Ian Paisley (left) and Vanguard leader William Craig (right) pictured with MP Lawrence Orr on the steps of Stormont
Ian Paisley (left) and Vanguard leader William Craig (right) pictured with MP Lawrence Orr on the steps of Stormont (PA/PA)

The anti-Sunningdale mandate was key to pressing ahead with the strike. It’s hindsight, I know, but I don’t think the UUUC would have agreed joint action had it not secured an overall majority of the votes cast.
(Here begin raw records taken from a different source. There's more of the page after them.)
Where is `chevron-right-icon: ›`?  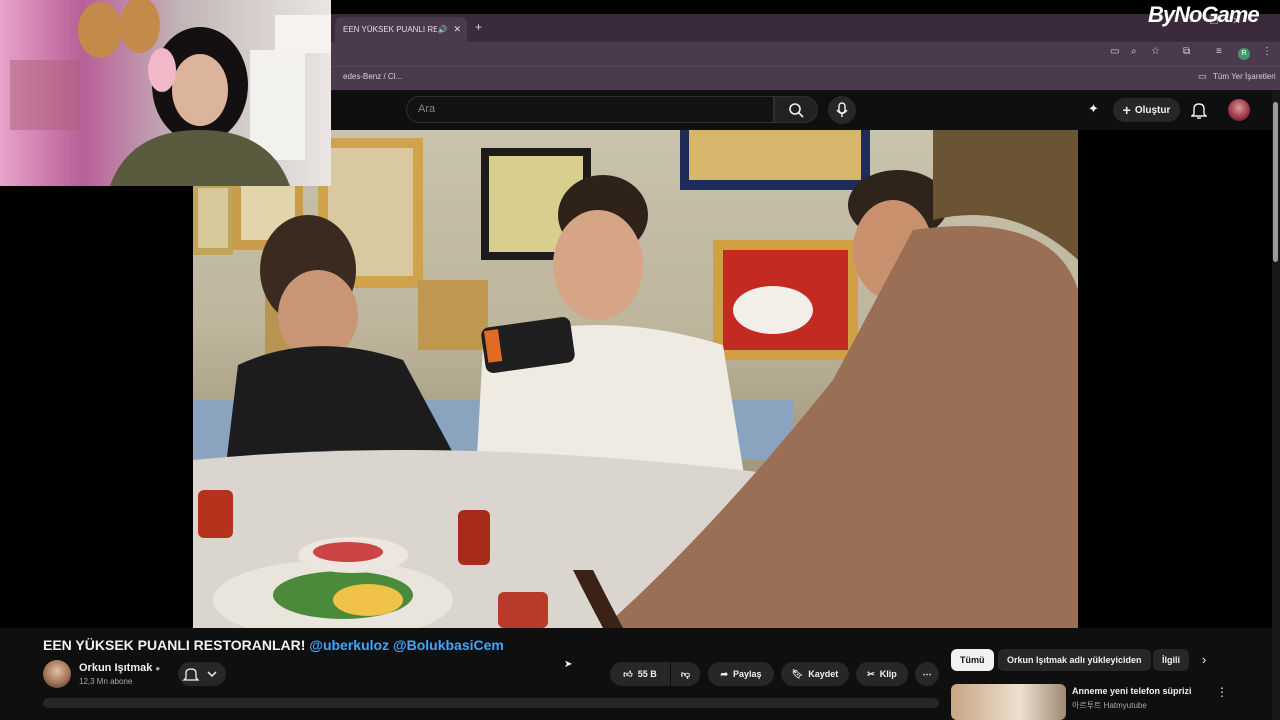
chevron-right-icon: › is located at coordinates (1204, 660).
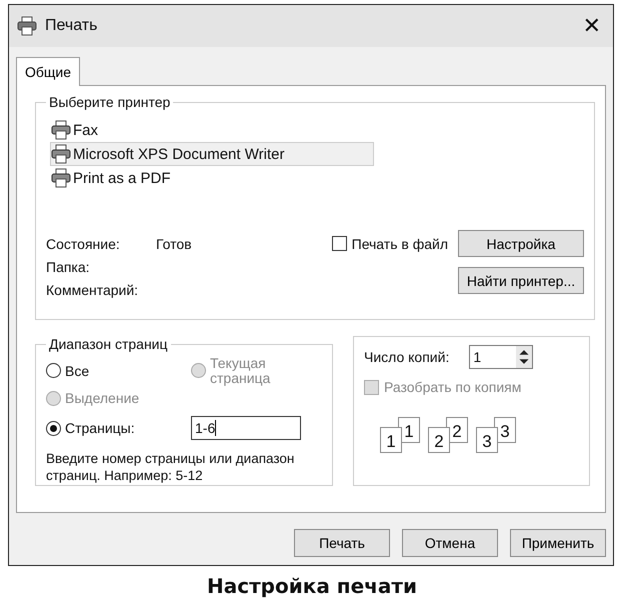  I want to click on dialog-button: Применить, so click(558, 543).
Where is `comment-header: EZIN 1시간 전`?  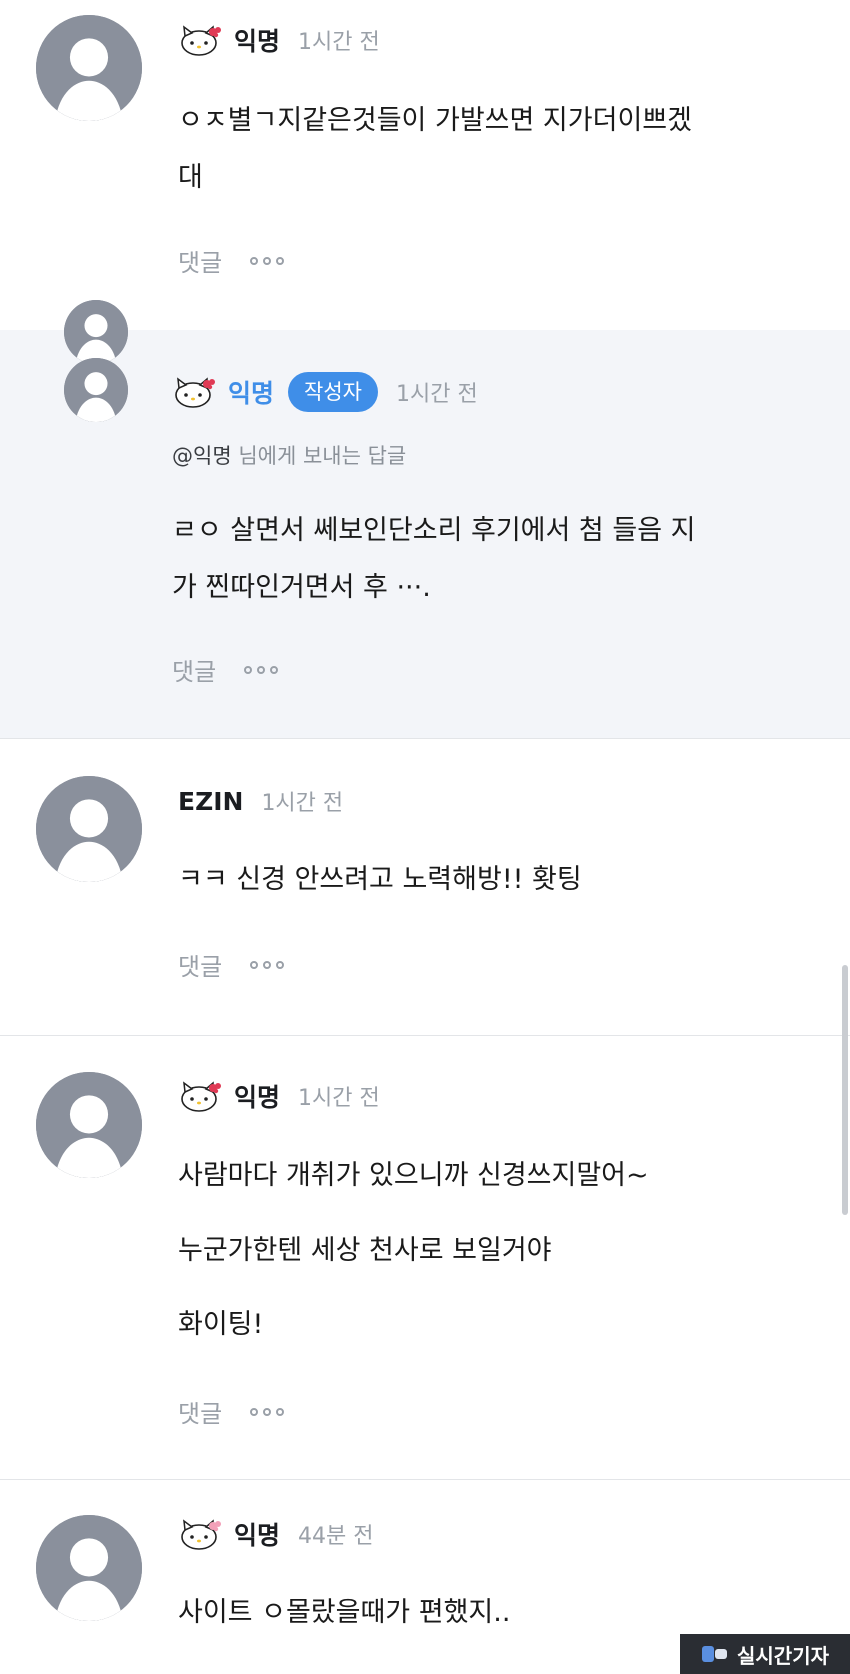 comment-header: EZIN 1시간 전 is located at coordinates (260, 801).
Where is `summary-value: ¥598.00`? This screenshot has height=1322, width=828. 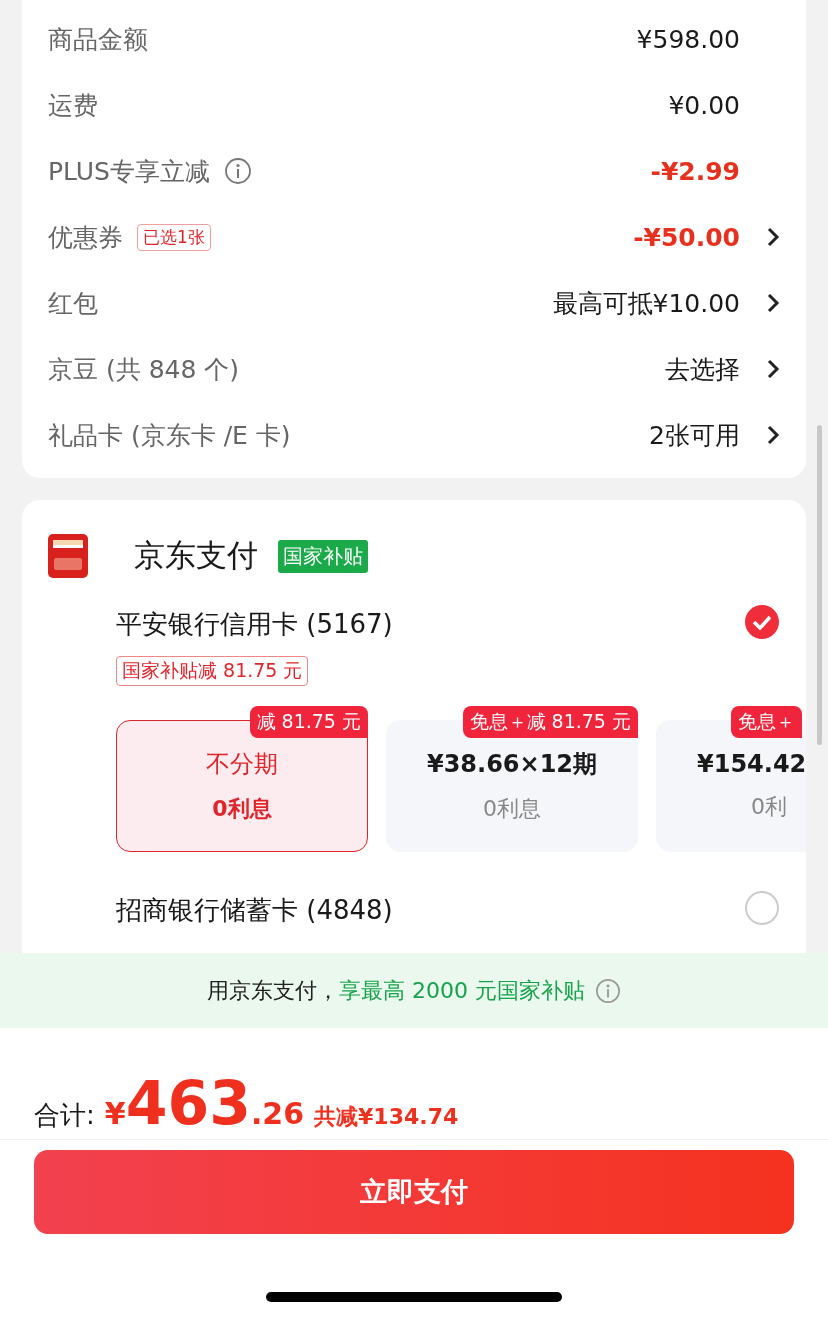 summary-value: ¥598.00 is located at coordinates (688, 39).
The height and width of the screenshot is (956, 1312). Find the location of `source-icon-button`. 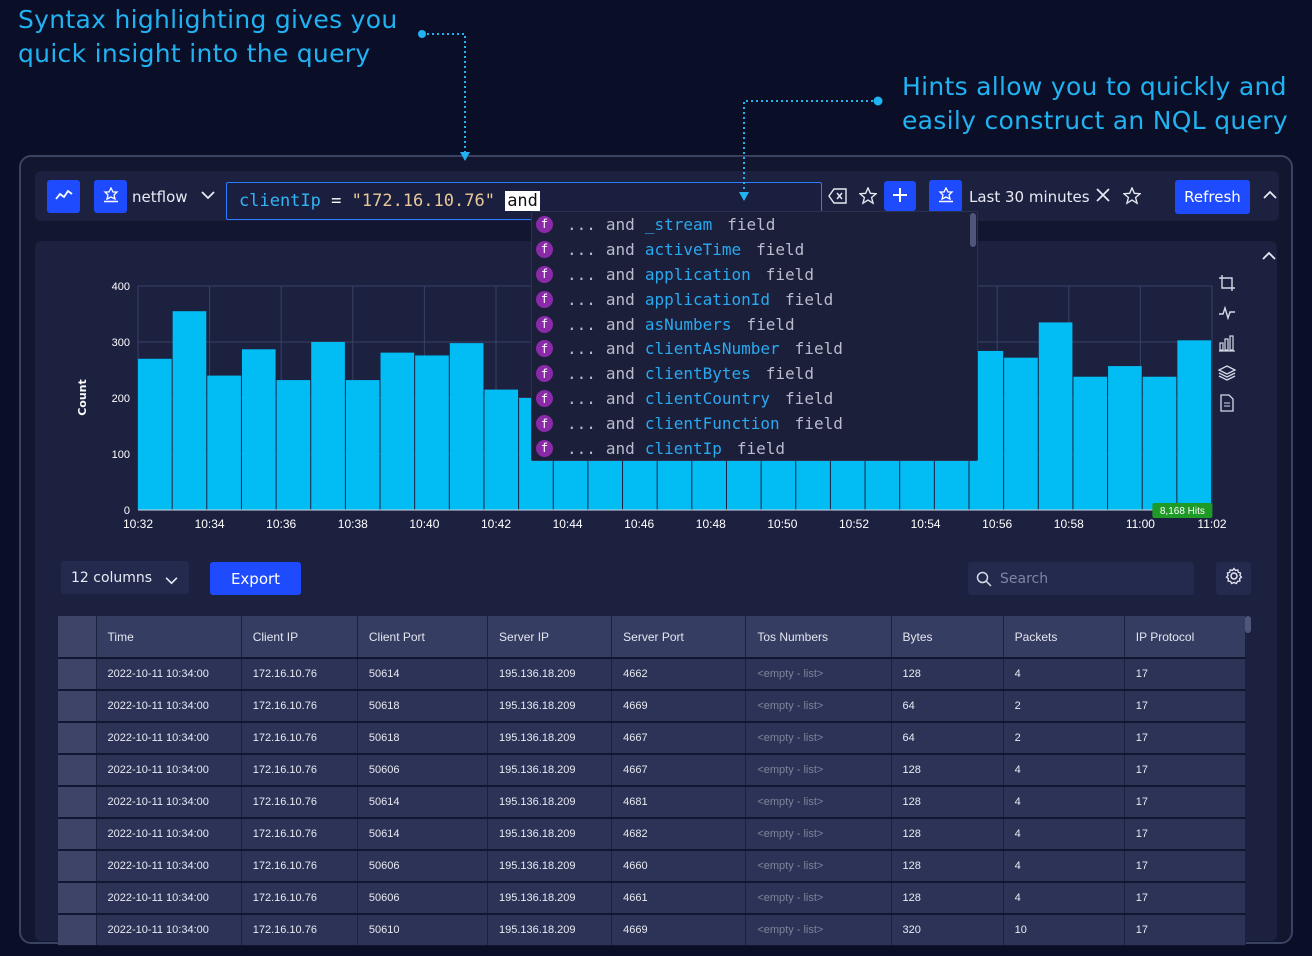

source-icon-button is located at coordinates (110, 196).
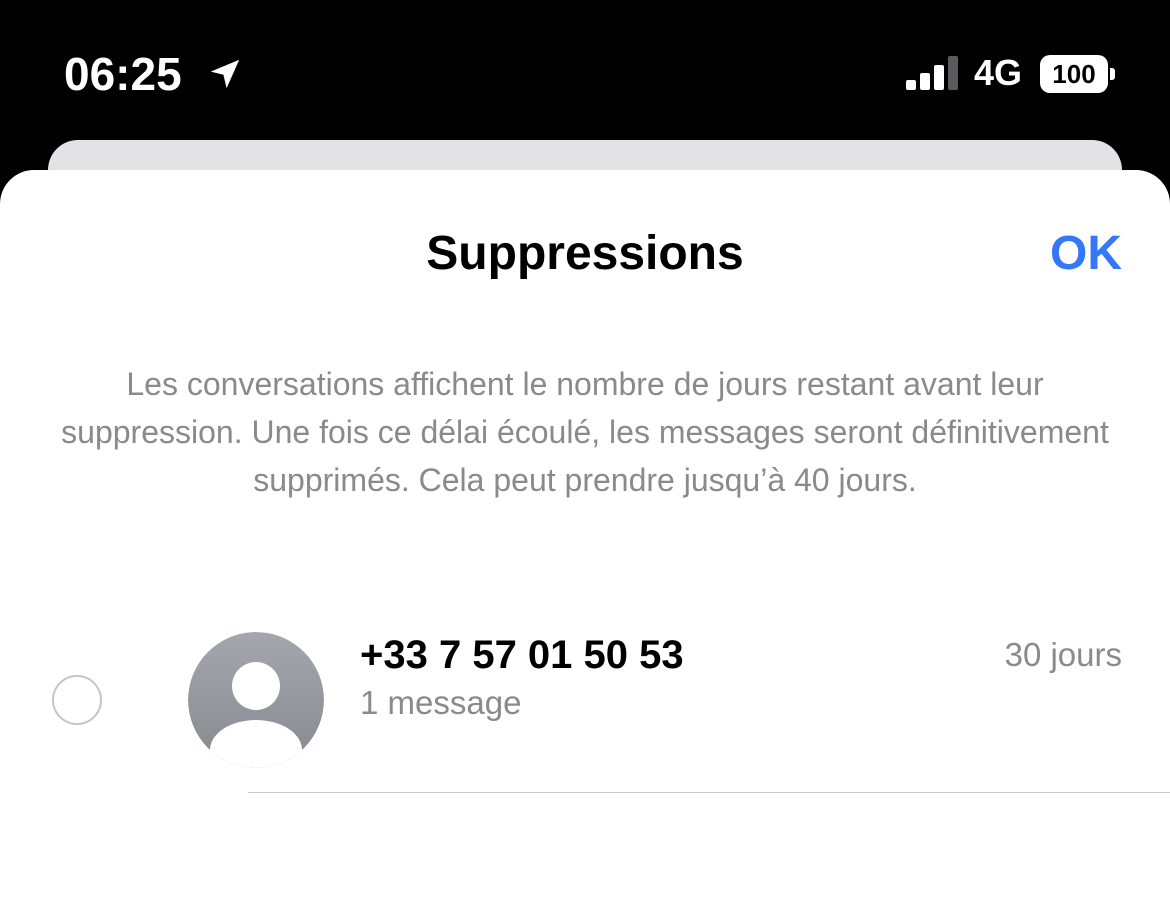  What do you see at coordinates (585, 254) in the screenshot?
I see `sheet-title: Suppressions` at bounding box center [585, 254].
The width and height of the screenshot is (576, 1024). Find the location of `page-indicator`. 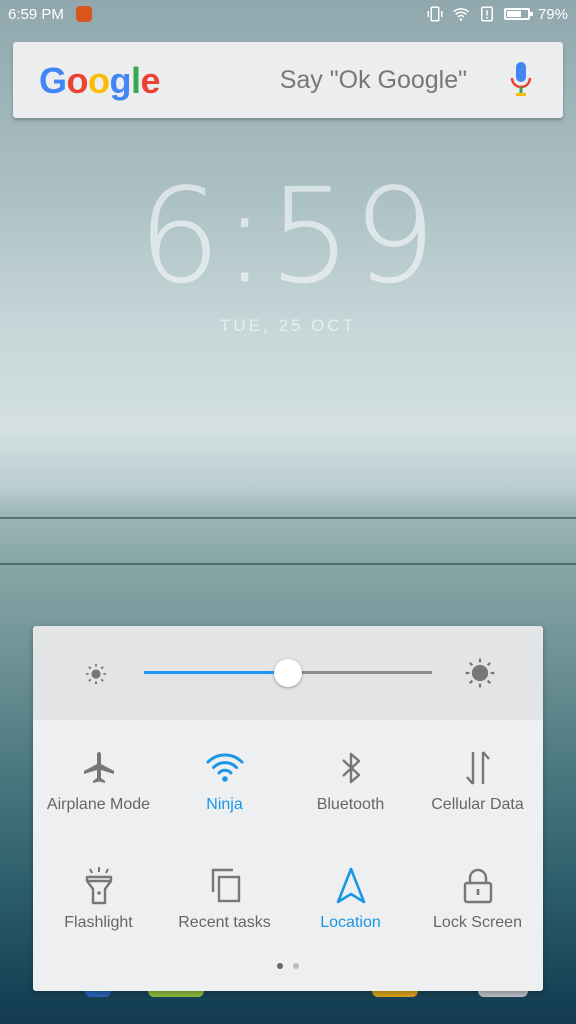

page-indicator is located at coordinates (288, 965).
William Craig, leader of Vanguard during the strike, told me during the 1979 general election that he didn’t think the UUP would have agreed to the ‘sort of strike we saw’ in the absence of that majority. And that’s because it wasn’t just a challenge to the NI Assembly, but also a challenge to Westminster and Harold Wilson’s new government.

Some people within the UUP, Vanguard and the UDA also told me – years later – that Ian Paisley absented himself from Northern Ireland at the start of the strike because he wasn’t sure how it would play out in those early stages.

In May 1974, just months after the signing of the Sunningdale Agreement, Dr Ian Paisley addresses a mass gathering of supporters in the Protestant Shankhill Road area of Belfast. The Ulster Workers' Council declared that "everything" in the strike-bound Province "stops at midnight" in an attempt to bring down the new Ulster power sharing executive. Picture, PA Archive
Ian Paisley addresses supporters in the Shankill Road area of Belfast as the Ulster Workers' Council strike attempted to bring down the Sunningdale power-sharing executive

The reality, of course, was that at 6pm on May 14 nobody had a clue what was coming down the track: not the executive, not Westminster, not the media, not the UUUC, not the people of NI, not the security forces or intelligence services. No-one. Not even Alex Kane, who was busy preparing for A-Level examinations and with no certainty if or when he would be sitting them.

It was the beginning of the most significant political/constitutional crisis in Northern Ireland’s history. And the biggest challenge by ‘Ulster’ unionism to Westminster policy since 1912. The risks for both sides were huge.